Remember A Charity, the 140-charity consortium that encourages people to consider leaving a gift to charity in their will, has launched a new campaign to target professional will providers.
The campaign focuses on the importance of will providers' clients knowing all the options available to them when writing or updating their will. The campaign's theme is "Without you, your clients will never know all the choices available to them".
The consortium aims to help professionals give clients the option to leave a gift to their favourite charity.
The campaign gets underway this month with adverts in two 2010 directories frequently used by will providers: The Law Society Gazette's Charity Appeals Directory and The Probate Yearbook.
The adverts have been developed by strategic creative agency Touch DDB. The advert suggests that "If you don't mention charity, we’re almost invisible", and asks the will provider to "Help their clients see us [charities] as an option".
Remember A Charity commissioned research among solicitors and will writers to inform its campaign.
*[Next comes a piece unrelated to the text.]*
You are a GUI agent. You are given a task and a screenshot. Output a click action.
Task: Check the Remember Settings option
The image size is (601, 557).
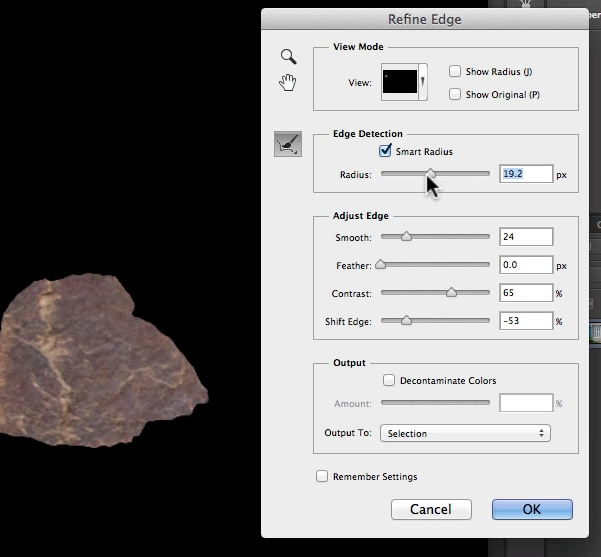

Amongst other findings, the research found a definite correlation between the average proportion of wills including a charitable gift and the prompting of clients to consider a charitable gift by the will provider.
The campaign forms the basis of a new range of activity supported by a dedicated campaign staff member who will be responsible for maximising the influence of the campaign with this group. Remember A Charity will be measuring the success of the campaign by annual tracking of will providers’ attitudes and behaviours to charitable gifts in wills, in particular the frequency of solicitors and will writers prompting their clients.
Stephen George, Chair of Remember A Charity and Development Director for Legacies at NSPCC said: "This is an exciting new phase of our work with a key group of people who can make a real difference to donors and charities. Working with will providers and helping them give choice to clients is good for them, their customers and our causes."